The year was 1904, and when his politically charged legal challenge to the $5 fine for failing to get vaccinated made its way to the Supreme Court, the justices had a surprise for Rev. Jacobson. One man’s liberty, they declared in a 7-2 ruling handed down the following February, cannot deprive his neighbors of their own liberty — in this case by allowing the spread of disease. Jacobson, they ruled, must abide by the order of the Cambridge board of health or pay the penalty.
“There are manifold restraints to which every person is necessarily subject for the common good,” read the majority opinion. “On any other basis, organized society could not exist with safety to its members. Society based on the rule that each one is a law unto himself would soon be confronted with disorder and anarchy.”

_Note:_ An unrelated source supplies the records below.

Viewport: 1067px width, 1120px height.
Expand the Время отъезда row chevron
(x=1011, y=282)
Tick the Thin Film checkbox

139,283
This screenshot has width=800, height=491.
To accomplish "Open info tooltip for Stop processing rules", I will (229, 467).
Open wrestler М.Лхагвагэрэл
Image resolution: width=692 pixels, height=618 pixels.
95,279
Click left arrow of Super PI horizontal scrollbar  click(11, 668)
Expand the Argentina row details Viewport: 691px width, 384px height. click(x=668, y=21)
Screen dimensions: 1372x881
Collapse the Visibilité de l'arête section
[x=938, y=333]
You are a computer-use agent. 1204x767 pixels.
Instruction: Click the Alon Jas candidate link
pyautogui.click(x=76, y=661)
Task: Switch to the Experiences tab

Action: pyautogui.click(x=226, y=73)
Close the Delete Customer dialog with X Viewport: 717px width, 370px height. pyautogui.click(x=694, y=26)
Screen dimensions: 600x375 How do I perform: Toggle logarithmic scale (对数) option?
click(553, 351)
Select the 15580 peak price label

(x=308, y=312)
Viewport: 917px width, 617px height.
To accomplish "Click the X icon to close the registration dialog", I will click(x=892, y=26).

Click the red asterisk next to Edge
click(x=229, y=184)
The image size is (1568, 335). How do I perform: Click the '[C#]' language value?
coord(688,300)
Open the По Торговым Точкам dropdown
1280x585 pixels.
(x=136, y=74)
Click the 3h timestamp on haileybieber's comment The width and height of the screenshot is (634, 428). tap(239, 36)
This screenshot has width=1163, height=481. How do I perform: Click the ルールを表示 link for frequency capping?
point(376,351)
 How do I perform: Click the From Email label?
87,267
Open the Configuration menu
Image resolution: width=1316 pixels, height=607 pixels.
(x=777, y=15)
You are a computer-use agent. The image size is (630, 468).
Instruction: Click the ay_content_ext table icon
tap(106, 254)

“There is, of course, a sphere within which the individual may assert the supremacy of his own will and rightfully dispute the authority of any human government,” Harlan, writing for the majority, acknowledged. “But it is equally true that, in every well ordered society charged with the duty of conserving the safety of its members the rights of the individual in respect of his liberty may at times, under the pressure of great dangers, be subjected to such restraint, to be enforced by reasonable regulations, as the safety of the general public may demand.”
Harlan noted that healthy travelers arriving in the United States on steamers that had suffered outbreaks of yellow fever or cholera could be held in quarantine against their wishes; so, too, could unwilling citizens be conscripted into the military in a time of national emergency.